Can someone help me on a website for the classification of quadrics(ellipsoids

parabolois,............)starting from the general second order equation.

Thanks.
• May 21st 2008, 03:16 PM

If that is it, just search for "quadratics."

What do you mean by "classifying"?

Any book explaining basic analytic geometry will tell you enough.

Look for "completing the square" if you want more.

Look for "polynomials of degree two" or "second degree polynomials" for more.

Bye.
• May 21st 2008, 06:20 PM
Reckoner
Quote:

Originally Posted by Gilbert
Hi,

Can someone help me on a website for the classification of quadrics(ellipsoids

parabolois,............)starting from the general second order equation.

Thanks.

Hi, Gilbert. The Wikipedia article on quadrics and MathWorld's Quadratic Surfaces article has a list of the different types of quadric surfaces, and a simple Google search for "Quadrics" will turn up more.

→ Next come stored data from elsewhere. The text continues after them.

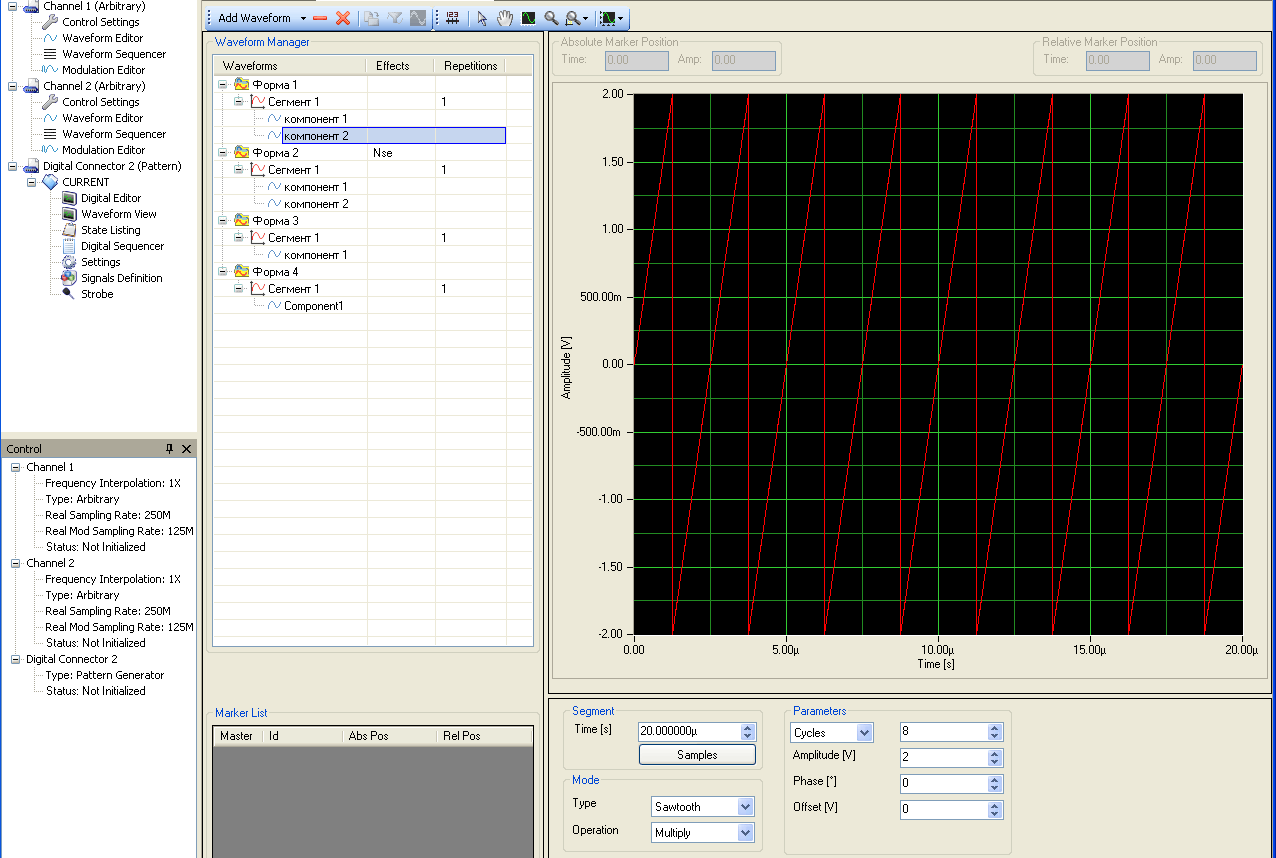Click the Samples button
The image size is (1276, 858).
(x=697, y=755)
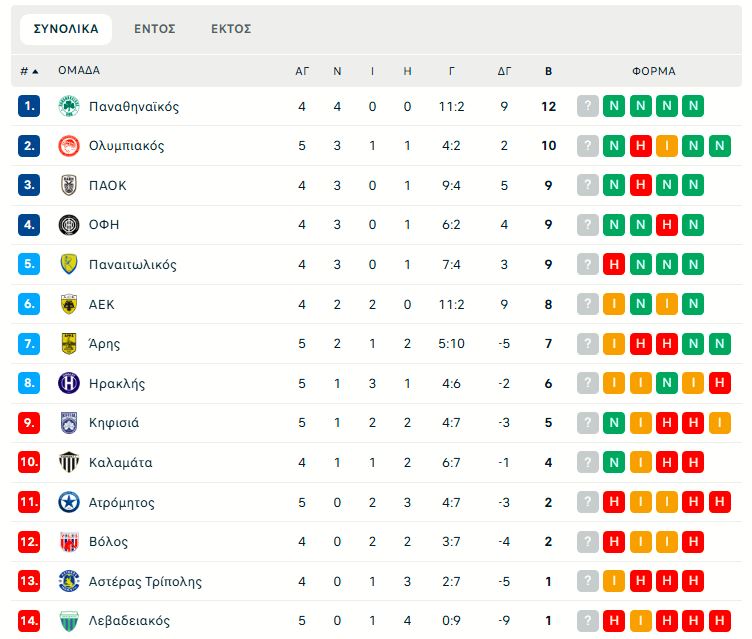
Task: Click the Ολυμπιακός red crest logo
Action: (x=69, y=146)
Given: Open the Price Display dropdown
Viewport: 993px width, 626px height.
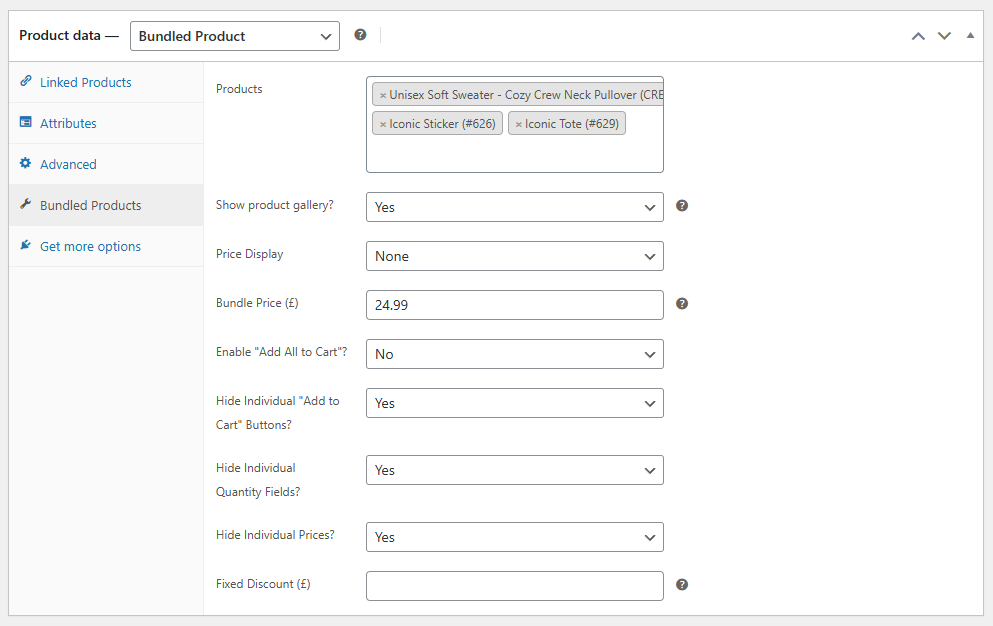Looking at the screenshot, I should coord(514,256).
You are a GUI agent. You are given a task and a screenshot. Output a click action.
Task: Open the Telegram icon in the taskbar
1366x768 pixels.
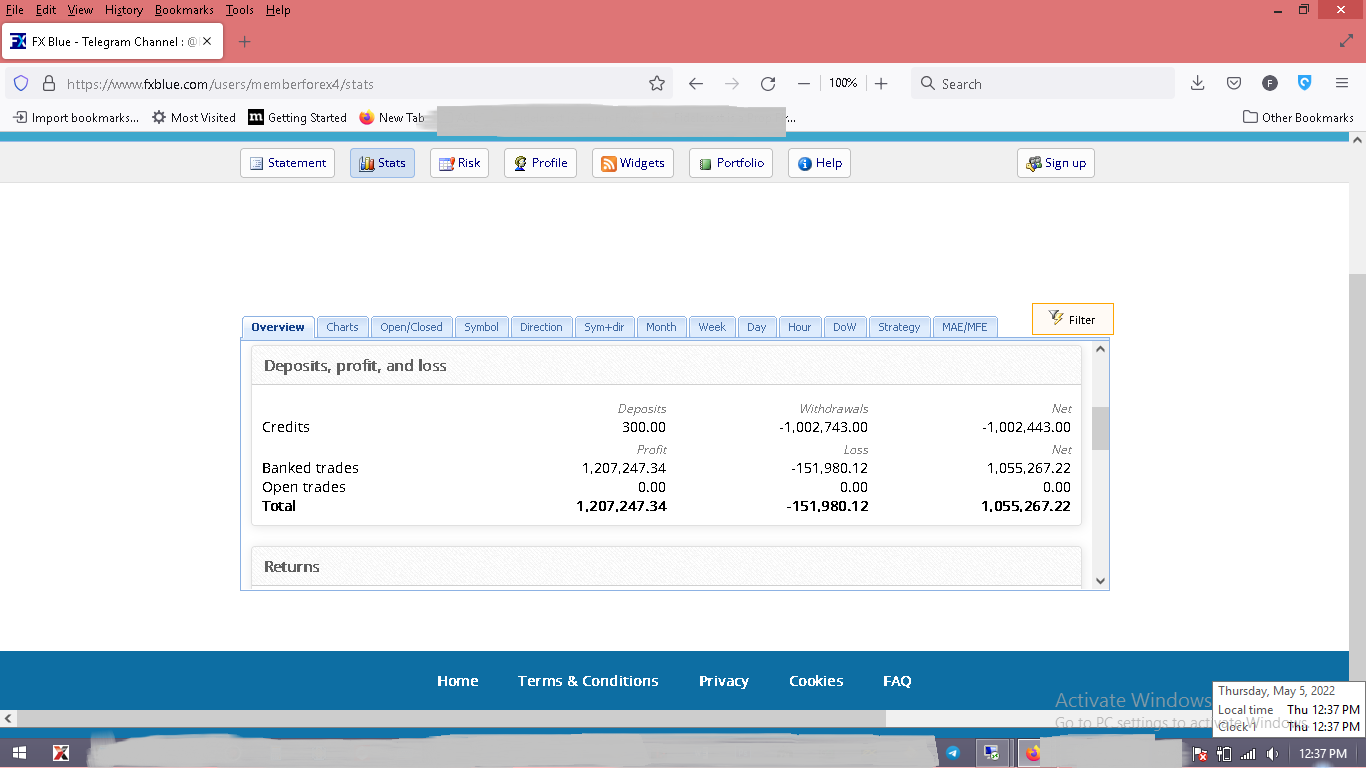click(953, 753)
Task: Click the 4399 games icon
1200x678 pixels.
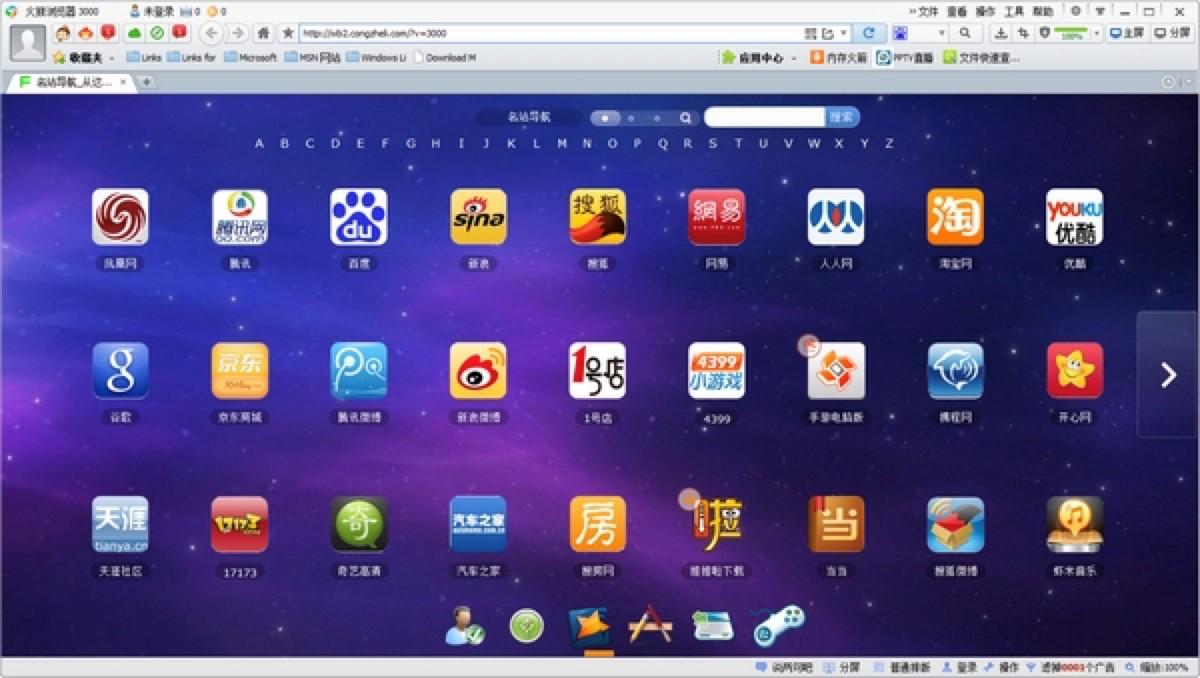Action: 717,370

For classification, you may need to perform a rotation of axes to eliminate the $\displaystyle xy,\;xz,\;\text{or}\;yz$ terms in its equation. Once in a normalized form, classification should be straightforward.
• May 21st 2008, 08:12 PM
Thanks.

That's beyond my experience although I have seen it, I have never to date had access to Mathematica or similar software nor the funds to purchase it.

A former calculus teacher once told me that he wanted to teach a class in Mathematica, stating, "You'll never get anywhere in mathematics without a computer." I am not so sure of what he meant by that, but I don't know if I will ever have enough discretionary cash to purchase this kind of software.

Quadratic Surface -- from Wolfram MathWorld

I wonder if a student edition of Mathematica is available and affordable.

It would be useful for help my daughter with math education.
• May 21st 2008, 11:13 PM
earboth
Quote:

... I am not so sure of what he meant by that, but I don't know if I will ever have enough discretionary cash to purchase this kind of software.
...

It would be useful for help my daughter with math education.

You'll find here a mathematical toolbox (including 3-D-graphs of functions and relations):

EuMathT - Euler Math Toolbox

I don't use this program so I can't help you very much how it is used etc. But if I remember correctly CaptainBlack is somehow involved in this project.

Give it a try.

Edit: To complete your collection of useful math programs:

Graph

That's the software used at this forum to draw graphs of functions

GeoGebra

This program is quite useful if you want to do some geometric constructions.

Certainely it isn't necessary to point out, that all computer programs are tools and you must know the math before you can use such a program appropriately.